In the Indian subcontinent, Ayurveda is a system of traditional medicine native to India. It is heavily influenced by Dravidian traditions and the medicinal knowledge of the Vedas. According to Ayurveda, people have three doshas, or humors: Vata (air and space), Pitta (fire), and Kapha (water). These are accounted for in five elements; Earth, Water, Air, Fire, and Space. The concept of climate change goes back to ancient times – Ayurvedic text Charaka Samhita describes how climatic factors influence one’s health and links seasonal changes with daily routine suggestions. The current emphasis is on Vedic Medicine and on Yoga, Acupuncture, Homeopathy, and Herbalism. Unani medicine also contains many elements of Ayurveda.
Ayurveda is essentially a system of medicine based on the Hindu (Brahman) cosmology and philosophy; it is not a religion, in fact, its practitioners are free to follow any religion they choose. According to Sanjay Rajagopal in the “Encyclopædia Britannica”, “Ayurveda has no gods, no temples, no priests”. It shares some similarities with Siddha (Siddhar) medicine that was developed in the Tamil Nadu states of India and with Unani (Hakhamani) medicine.

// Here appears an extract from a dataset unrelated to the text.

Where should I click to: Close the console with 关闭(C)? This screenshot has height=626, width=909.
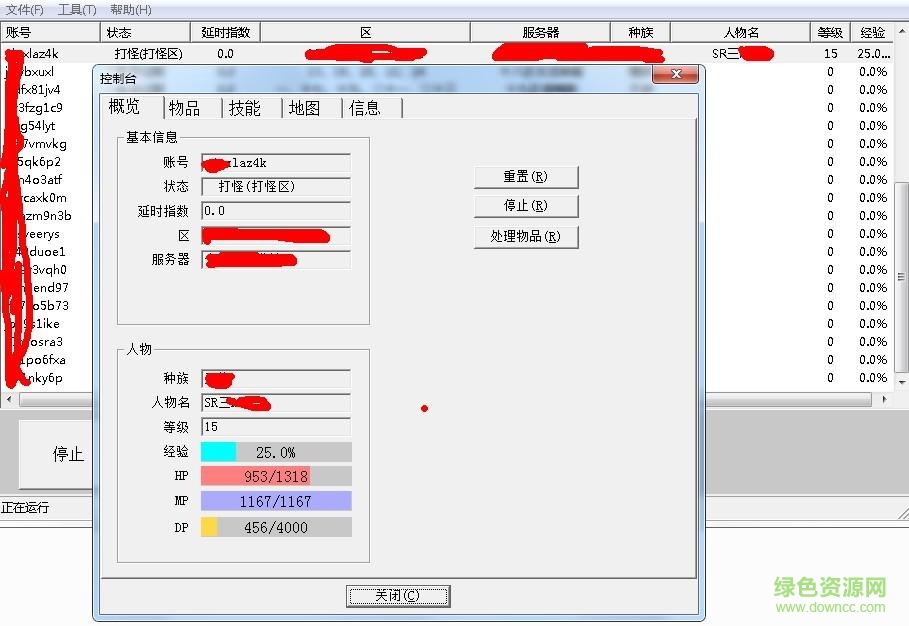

In conclusion, Ayurveda is a well-developed holistic system of medicine based on traditional Indian beliefs and practices. It follows from the principle that good health is maintained by the equilibrium of three body types or dosha which in turn is determined by one’s genetic makeup. Ayurveda focuses on prevention but also includes ayurvedic treatment for inflammatory conditions such as arthritis.

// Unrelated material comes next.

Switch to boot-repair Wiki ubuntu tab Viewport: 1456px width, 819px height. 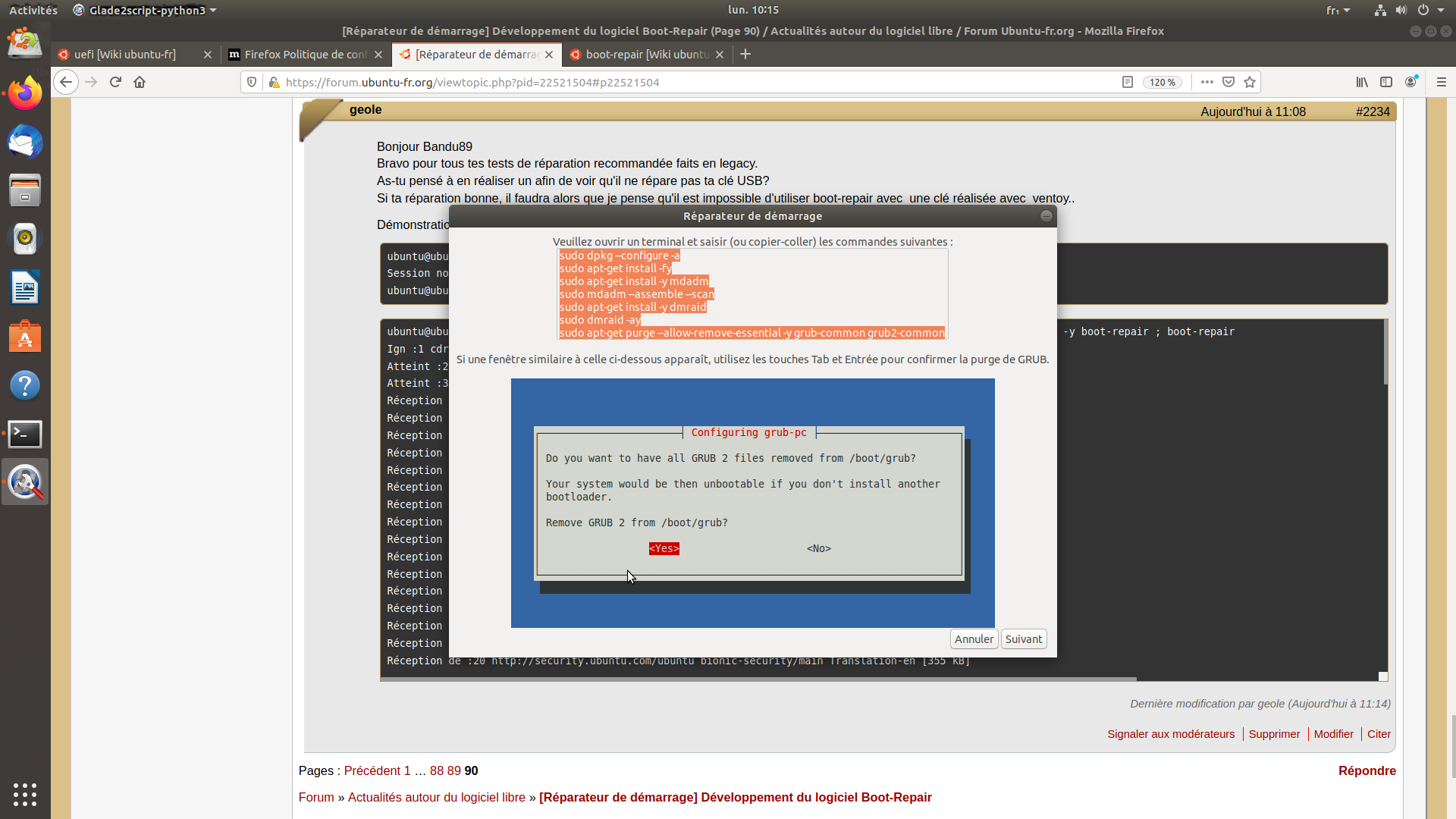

Ayurveda has developed a sophisticated system of medicine, which has an elaborate description and classification of diseases and therapeutic drugs. The main sources of Ayurvedic knowledge are classical texts compiled during its inception, particularly the Caraka Samhita and Sushruta Samhita. Today, Ayurveda is practiced in India, Sri Lanka, Nepal, Bangladesh, Pakistan and Afghanistan.